サッカー北中米W杯決勝トーナメント2回戦(4日=日本時間5日、米国・フィラデルフィア)、フランスが1―0でパラグアイを下した。一方で、パラグアイの危険なプレーを数多くスルーして波紋を呼んでいるウズベキスタンのイルギズ・タンタシェフ主審は試合前から〝要注意人物〟だった。

 フランス放送局「RMC」は「パラグアイ対フランス戦の主審、イルギズ・タンタシェフ氏は、特に驚くべき判定ミスをいくつか犯し、注目を集めた。まさに泥沼だった。デシャン監督率いるチームは、フィラデルフィアの灼熱のピッチで悪夢のような時間を過ごした。パラグアイの荒々しく、時には暴力的なプレースタイルに、フランス代表は完全に冷静さを失いかけたのだ」と指摘。そしてこう続ける。

「すべての批判の中心にいるのは、試合の主審であるイルギズ・タンタシェフ氏だ。顔や胴体への打撃、許可されていないシャツの引っ張り、非スポーツマン行為など、ウズベキスタン出身の同氏は物議を醸す判定を次々と下し、明らかに激しい攻防を繰り広げていたパラグアイチームは、フランスチームが3枚のイエローカードを受けたのに対し、1枚もイエローカードを受けずに試合を終えた。(VARにより1度警告)」とタンタシェフ主審の不可解裁定が試合を壊したと糾弾する。

FWエムバペ(中)にからむパラグアイの選手たち(ロイター)
FWエムバペ(中)にからむパラグアイの選手たち(ロイター)

 そして〝要注意人物〟だったことも判明した。「自由放任主義的な態度で知られる」と同局は指摘。そして「この審判のスタイルは試合前から分かっており、タンタシェフ氏は試合の流れをスムーズにし、多くの身体接触を許容し、ファウルをほとんど取らない傾向があり、特に緊迫した試合やトーナメント戦では多くの議論を巻き起こす審判だと評されていた」と明らかにした。

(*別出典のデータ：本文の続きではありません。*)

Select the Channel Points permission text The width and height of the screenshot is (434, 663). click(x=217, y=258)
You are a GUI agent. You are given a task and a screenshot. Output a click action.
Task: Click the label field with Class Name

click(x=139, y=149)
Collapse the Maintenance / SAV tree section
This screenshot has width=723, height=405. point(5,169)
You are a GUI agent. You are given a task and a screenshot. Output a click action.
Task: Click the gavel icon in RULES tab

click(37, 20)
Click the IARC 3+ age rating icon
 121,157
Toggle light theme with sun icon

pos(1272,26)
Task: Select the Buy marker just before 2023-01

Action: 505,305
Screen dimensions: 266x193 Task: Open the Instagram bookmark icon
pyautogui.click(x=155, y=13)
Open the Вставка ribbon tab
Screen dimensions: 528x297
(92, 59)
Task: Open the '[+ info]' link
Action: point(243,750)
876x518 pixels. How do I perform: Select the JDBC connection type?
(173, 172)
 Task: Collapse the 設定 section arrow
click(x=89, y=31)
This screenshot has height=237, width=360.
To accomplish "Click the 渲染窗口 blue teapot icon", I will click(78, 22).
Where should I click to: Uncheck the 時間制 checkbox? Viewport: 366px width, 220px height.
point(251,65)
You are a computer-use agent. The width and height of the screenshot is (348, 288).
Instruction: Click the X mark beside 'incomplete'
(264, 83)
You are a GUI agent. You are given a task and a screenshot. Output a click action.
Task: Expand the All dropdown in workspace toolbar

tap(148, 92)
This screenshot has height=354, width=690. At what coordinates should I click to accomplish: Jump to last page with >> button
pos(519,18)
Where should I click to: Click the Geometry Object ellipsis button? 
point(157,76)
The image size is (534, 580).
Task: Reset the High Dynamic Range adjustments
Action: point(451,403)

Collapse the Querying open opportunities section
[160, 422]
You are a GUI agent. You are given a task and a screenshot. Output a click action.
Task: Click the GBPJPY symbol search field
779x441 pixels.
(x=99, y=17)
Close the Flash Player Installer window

 さらに経験不足も不安視されていた。「42歳で2013年からFIFAの登録リストに名を連ねているタンタシェフ氏は、今回がワールドカップ初出場となる。彼が最高レベルでの審判経験を持つようになったのは、アメリカで開催された今回のW杯までかなり限られていた。というのも、彼は主にアジアチャンピオンズリーグの試合で審判を務めていたからだ」と、W杯の決勝トーナメントという大舞台を任せるに値する実績だったのは意見が分かれそうだ。

 同局は「パラグアイ代表に対する制裁措置がなかったことは、全くもって不条理に思えた」とパラグアイの危険なプレーばかりを見逃したタンタシェフ主審の力量に疑問を呈した。

 いったいなぜこうした主審が抜擢されてしまったのだろうか…。